Unobtrusive Continuous Multi-Metabolite Monitoring for a Physiological Care of Insulin-treated Diabeteslearn more

World Diabetes Day – Expert Interview with Peter Devlin and Danaë Delbeke (INDIGO)

In MuSiC4Diabetes, Indigo develops a continuous multi-metabolite sensor. Can you briefly explain how this device could improve diabetes management, especially in the workplace?

We are developing a sensor that doesn’t just track blood sugar. It continuously measures glucose, ketones, and lactate, giving a much more complete picture of what’s happening inside the body during the day. For people with diabetes, this means they get early warnings when their metabolism is shifting, so they can take action before problems arise. At work, this brings peace of mind and reduces the mental burden of constant checks. People can focus on their tasks knowing that their health is being monitored in the background, safely and reliably.

Multi-metabolite monitoring means that the sensor can not only track glucose levels in the blood but also other important indicators, such as lactate and ketone bodies. Why is it important to complement glucose monitoring with other metabolic values?

Glucose is just one part of the story. Ketones and lactate are also key players in how the body uses energy and responds to insulin. Ketones appear when the body burns fat instead of sugar. If levels get too high, they can trigger a dangerous condition called diabetic ketoacidosis (DKA). Our sensor would provide early warnings, so people can act before it becomes an emergency. Lactate builds up during exercise or stress. It can change how the body absorbs sugar and reacts to insulin. Measuring lactate helps people make better insulin decisions in these situations. By tracking glucose, ketones, and lactate together, people get a much clearer picture of their health. This helps them avoid complications, feel safer, and manage diabetes more effectively in everyday life.

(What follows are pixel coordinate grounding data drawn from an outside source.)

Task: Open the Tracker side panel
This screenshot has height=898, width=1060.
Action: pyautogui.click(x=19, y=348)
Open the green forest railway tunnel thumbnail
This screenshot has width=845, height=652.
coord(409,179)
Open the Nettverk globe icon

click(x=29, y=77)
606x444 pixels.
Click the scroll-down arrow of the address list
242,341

Is one of these markers more difficult to detect than the others?

None of the three is inherently “hard” to measure in isolation. The difficulty is doing it continuously with CGM-like accuracy, and doing it simultaneously. Traditional methods need different parts, and chemistries for each marker, which makes a single, long-wear sensor extremely difficult to make. Continuous Glucose Monitoring (CGM) exists, but it measures - as the name already implies – only glucose. Ketones usually require finger-prick tests, which are inconvenient and only give an occasional snapshot. Lactate rarely measured day to day, even though it matters for diabetes management with stress and exercise. Indigo’s approach is different and overcomes the impediments of classical electrochemistry – based approaches and enables for the first time the determination of al 3 metabolites simultaneously and with the right accuracy.

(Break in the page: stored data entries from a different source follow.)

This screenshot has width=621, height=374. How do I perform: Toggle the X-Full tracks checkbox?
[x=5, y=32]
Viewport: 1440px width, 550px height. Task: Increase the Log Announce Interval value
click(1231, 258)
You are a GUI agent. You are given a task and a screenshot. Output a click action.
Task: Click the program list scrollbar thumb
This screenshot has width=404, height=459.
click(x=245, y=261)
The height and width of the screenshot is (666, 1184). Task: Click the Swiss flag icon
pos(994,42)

Following the results of a study conducted by MuSiC4Diabetes, adults with diabetes think about their condition for nearly 68 minutes a day. In your opinion, to what extent can your innovative sensor reduce this amount of time?

Diabetes management is like having a second full-time job-it requires constant attention. Our sensor helps take away some of that mental load. Because it’s a tiny implant under the skin, it works for up to two years without needing visible devices, adhesives, or weekly replacements. People don’t have to interrupt their workday for repeated checks. Instead, they can rely on the sensor to continuously track their health and only step in when needed. This reduces daily stress, increases peace of mind, and frees up mental space for work and life.

A sudden incident of hypoglycemia is one of the biggest risks people with diabetes have to face in the workplace. How can a continuous multi-metabolite sensor contribute to mitigating the risk of these incidents?

By giving early alerts about dropping glucose or changes in ketones and lactate levels, our sensor allows people to act before symptoms appear. Monitoring ketones and lactate together adds another layer of safety: by providing insight into metabolic trends that could otherwise lead to dangerous conditions like diabetic ketoacidosis (DKA) or hypoglycaemia. This gives users confidence, peace of mind, and a greater sense of control, making the workplace safer and less stressful.

The sensor your team is developing functions as a miniaturised optical spectrometer on a chip. How does this system actually work and which challenges are you facing when developing this innovative technology?

A spectrometer is a tool that uses light to analyse substances. We’re creating a tiny version of this, small enough to be implanted under the skin. It shines light into the fluid around body cells and measures how glucose, ketones, and lactate absorb that light. This lets the device measure all three continuously – without finger-pricks or external patches. The challenge is to make the technology small, stable, and reliable enough to work inside the body for years. But once achieved, it could provide long-lasting, worry-free insights to help people manage diabetes more confidently every day.